The alleged hacking of a former top aide at the Department of Veterans Affairs (VA) was unrelated to the travel scandal she was embroiled in and was limited to “relatively unsophisticated ‘spoofing,’ ” according to a government watchdog.
At issue is the VA inspector general’s allegation that Vivieca Wright Simpson, who has since resigned as chief of staff, doctored an email in order to gain approval to use taxpayer dollars to pay for VA Secretary David Shulkin ’s wife to accompany him on a trip to Europe.
Shulkin has said Wright Simpson showed him evidence backing up her denial that she sent the email in question and has suggested the email was sent by hackers looking to undermine him.

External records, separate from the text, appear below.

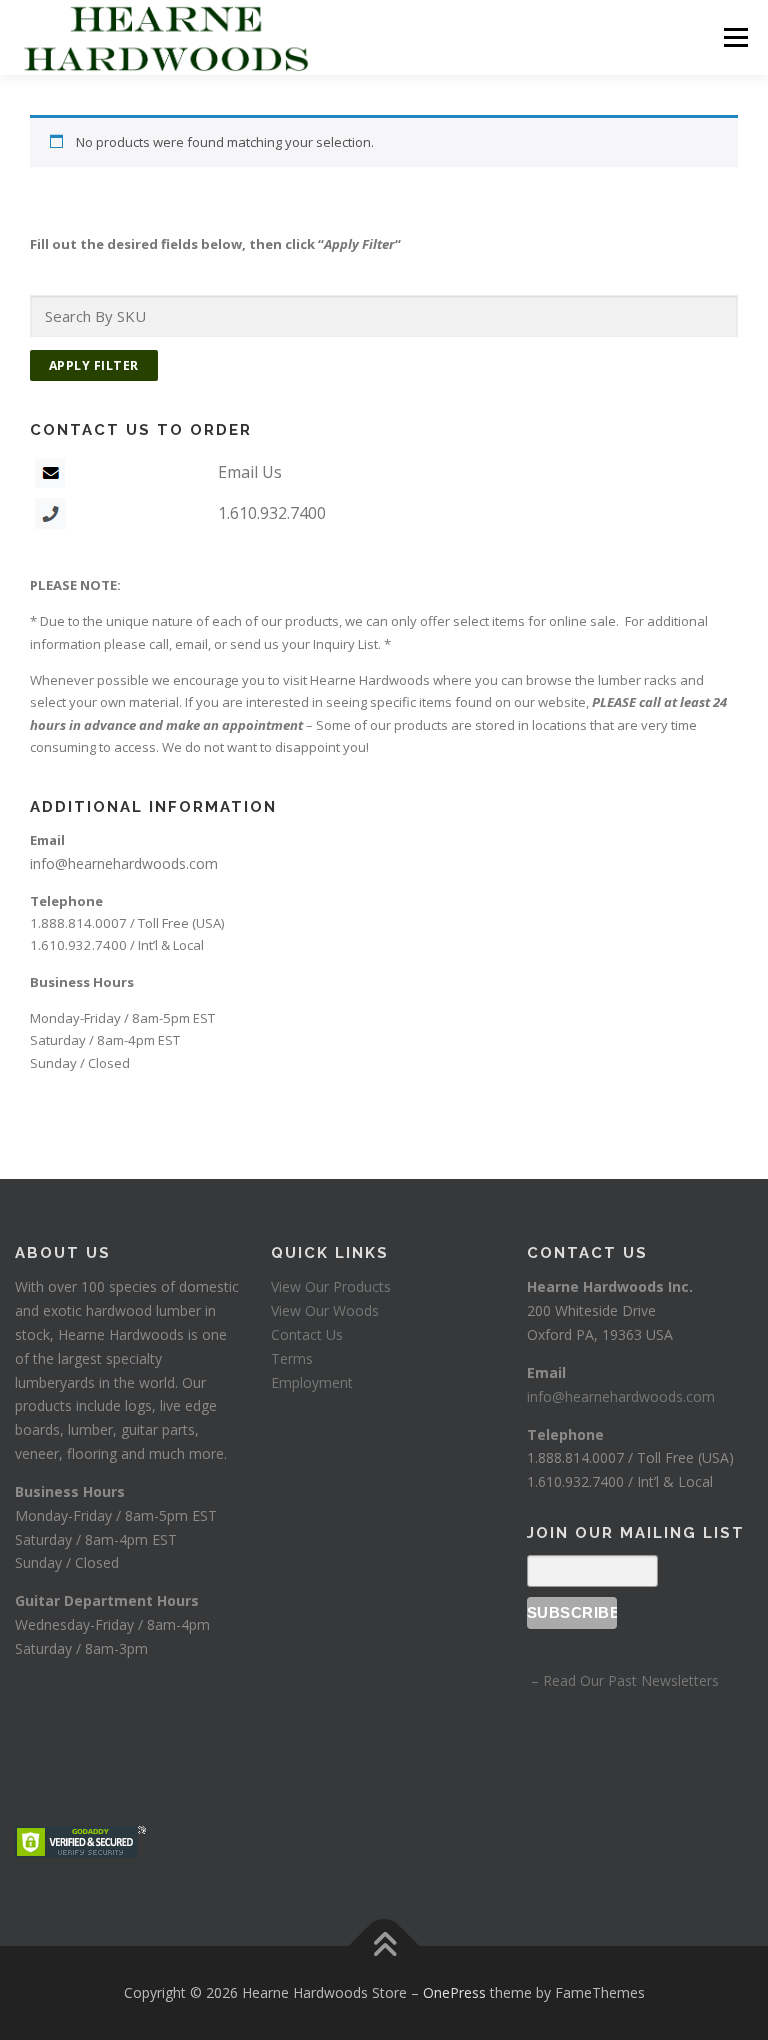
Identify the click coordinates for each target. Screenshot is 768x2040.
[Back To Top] (384, 1946)
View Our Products (331, 1286)
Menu (735, 37)
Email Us (250, 472)
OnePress (454, 1992)
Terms (292, 1358)
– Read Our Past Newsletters (623, 1680)
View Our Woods (325, 1310)
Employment (312, 1382)
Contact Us (307, 1334)
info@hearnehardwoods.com (124, 863)
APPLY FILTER (94, 365)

In a letter released Wednesday by the top Democrat on the House Veterans’ Affairs Committee, the VA’s Office of Inspector General (OIG) says it secured Wright Simpson’s VA-issued computers and mobile devices in consultation with the FBI and Department of Justice (DOJ), but that it does not believe a forensic analysis is warranted.
“In the nearly two weeks since the release of our report, the nature of the alleged compromise of Ms. Wright Simpson’s VA email account has become clearer,” Inspector General Michael Missal wrote in the letter. “The OIG now believes that the allegations of ‘hacking’ are limited to unrelated and relatively unsophisticated ‘spoofing’ of Ms. Wright Simpson’s identity through messages sent from an external, non-VA email address.”
The evidence Wright Simpson showed Shulkin was an email sent Feb. 14 to a VA finance employee seeking to obtain payment on a purchase order, Missal said. The email was marked “external” and was sent from a comcast.net email address using “Vivieca Wright Simpson” as the display name.
“Given the ‘external’ markings and the comcast.net email domain, it is obvious from the face of the ‘Vivieca Wright Simpson’ email that it did not originate from the VA email system,” Missal wrote.
The VA’s information technology (IT) staff also told the inspector general that it has no evidence Wright Simpson’s actual VA email account was compromised, Missal said.
IT staffers have, however, identified a phishing attack where a VA employee is impersonated in order to get another employee to reveal private information or to get a fraudulent payment.
“VA IT staff appear to be keeping VA employees informed and advised of actions they should take in response to such efforts,” Missal wrote. “We will continue to work with the department to monitor the alleged phishing/spoofing and stand ready to investigate all credible allegations of email and computer hacking or other violations at VA if additional evidence is developed.”
Shulkin told the inspector general he “did not mean to imply” to reporters that Wright Simpson’s VA account was hacked.
“Secretary Shulkin informed us that, in speaking with reporters about Ms. Wright Simpson’s allegations, he did not mean to imply that her VA email had been ‘hacked,’ ” Missal wrote. “Secretary Shulkin said that he was not aware of any allegations relating to Ms. Wright Simpson’s email beyond the information she showed him on the morning of February 14 — that is, the ‘comcast.net’ email described above.”
Rep. Tim Walz (D-Minn.), ranking member of the House Veterans’ Affairs Committee, said in a statement Wednesday he appreciates the quick response from the inspector general, the FBI and the DOJ.
“I firmly believe allegations of potential criminal activity carried out on VA computers and networks ought to be taken seriously, and I offer my sincere gratitude and appreciation to Inspector General Missal, the FBI and DOJ for looking into the matter, quickly responding to my request, and determining that VA’s email system had not been compromised,” he said. “Accountability at VA will always be paramount and I expect VA will take additional actions if appropriate after VA completes its review of the OIG’s report.”